Print only the lines from the one with "This screenshot has height=500, width=599." through the end of the data, exactly, and please omit pictures.

(Records from a collection)
....

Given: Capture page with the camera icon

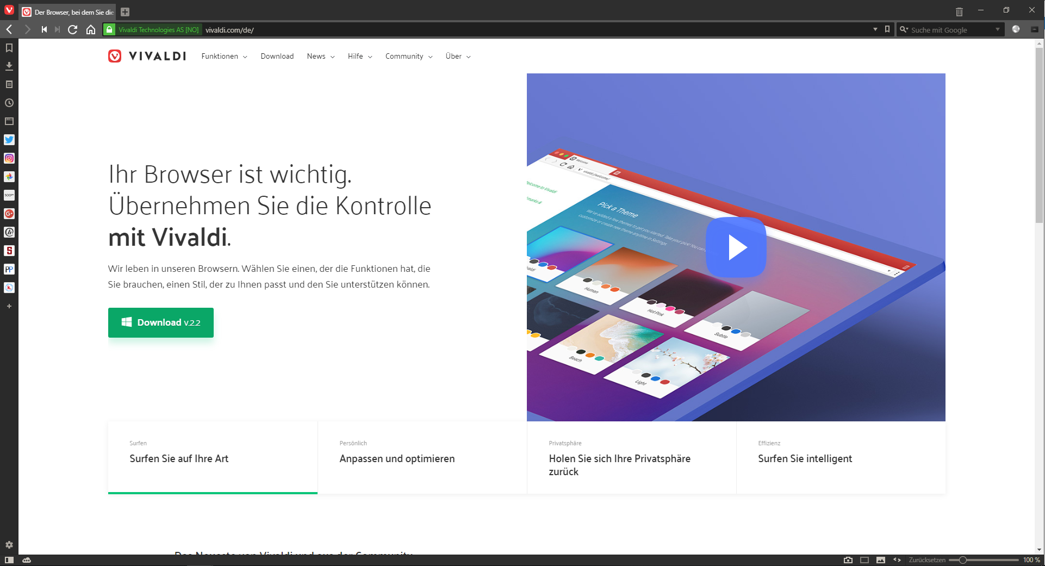Looking at the screenshot, I should [x=848, y=560].
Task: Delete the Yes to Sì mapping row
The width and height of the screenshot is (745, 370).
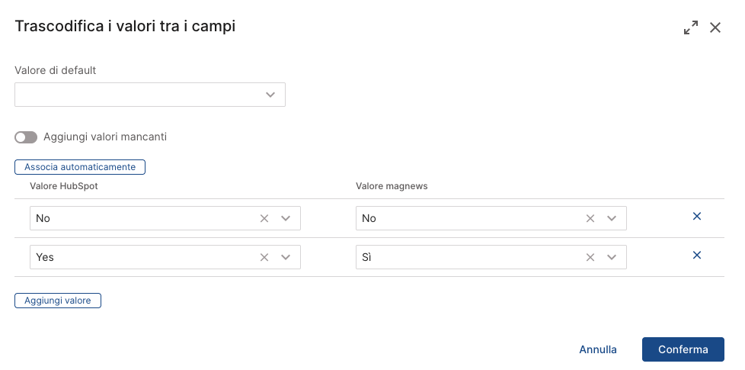Action: tap(696, 256)
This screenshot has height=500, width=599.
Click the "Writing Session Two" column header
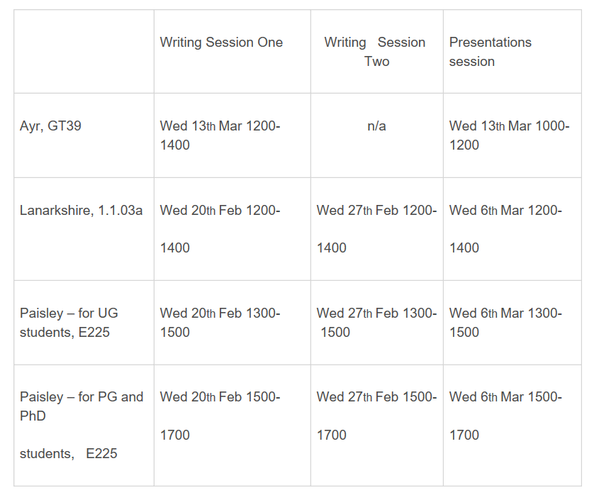tap(376, 52)
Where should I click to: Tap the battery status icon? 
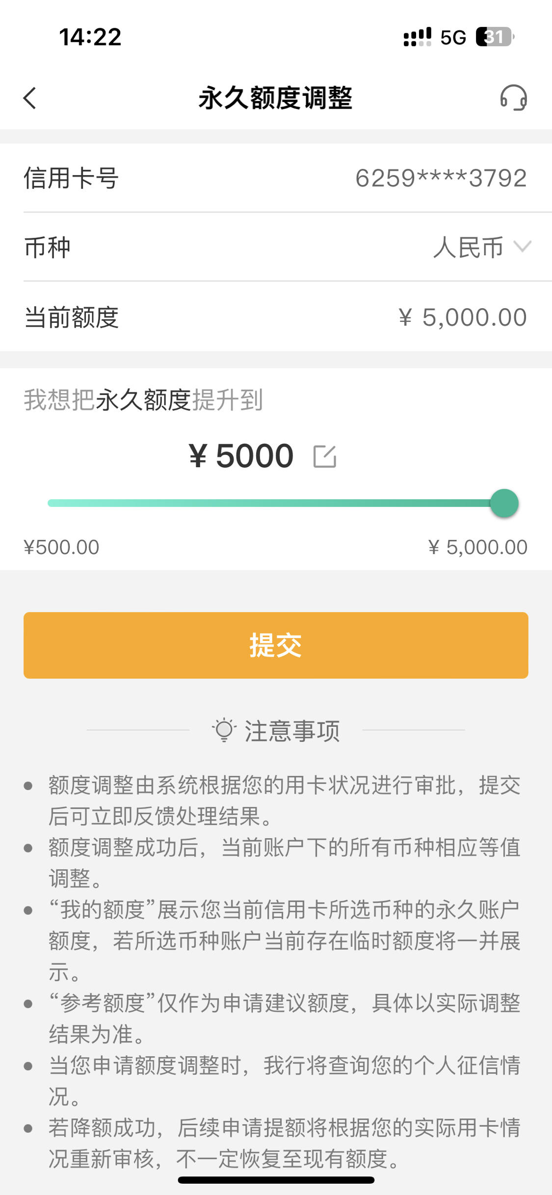pos(495,37)
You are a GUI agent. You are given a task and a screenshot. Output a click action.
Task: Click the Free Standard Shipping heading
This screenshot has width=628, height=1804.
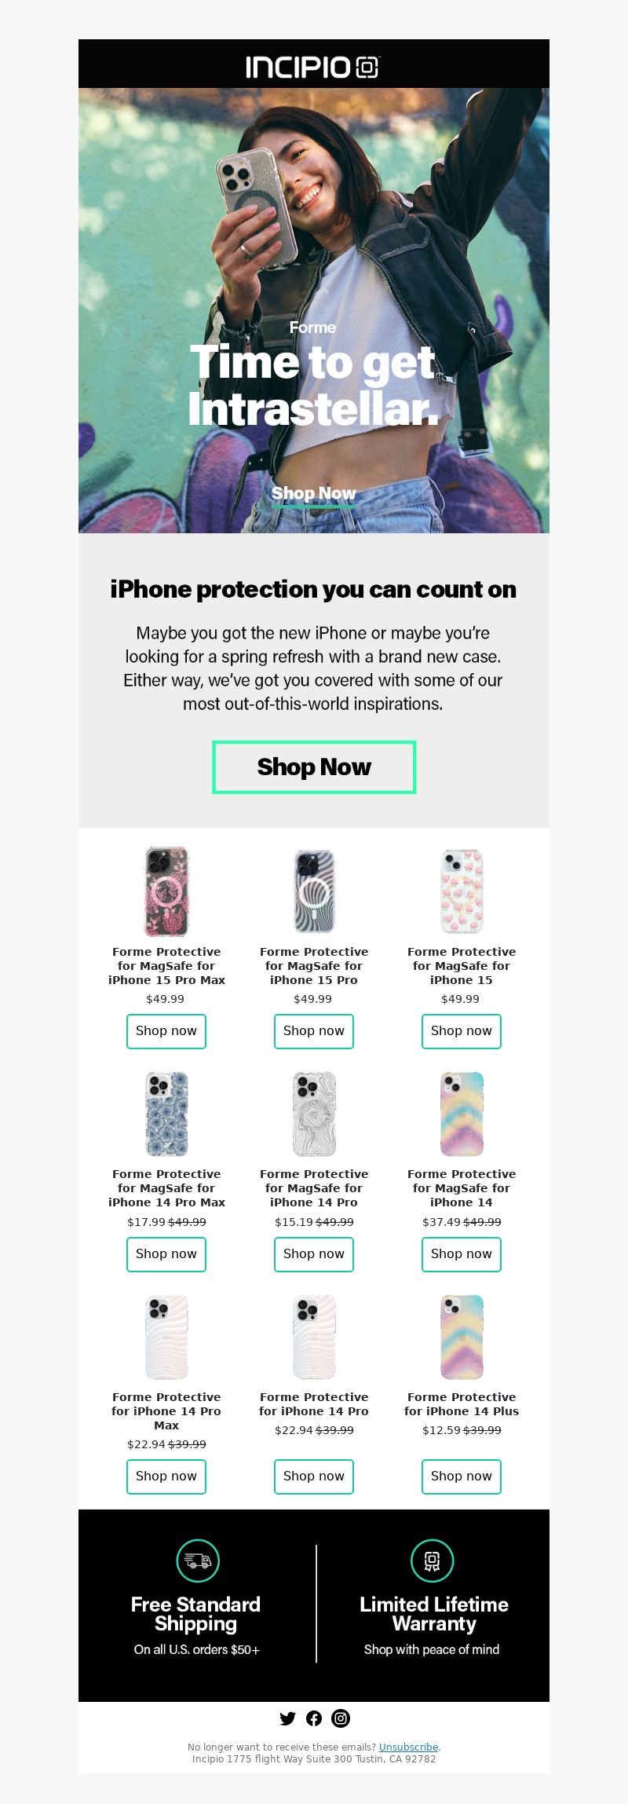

....

### Exercise answer
This screenshot has height=500, width=599.
Click the "Writing Session Two" column header
tap(376, 52)
Where should I click to: Tap the battery status icon? 
pos(495,37)
You are a GUI agent. You are given a task and a screenshot. Output a click action.
Task: Click the Free Standard Shipping heading
This screenshot has width=628, height=1804.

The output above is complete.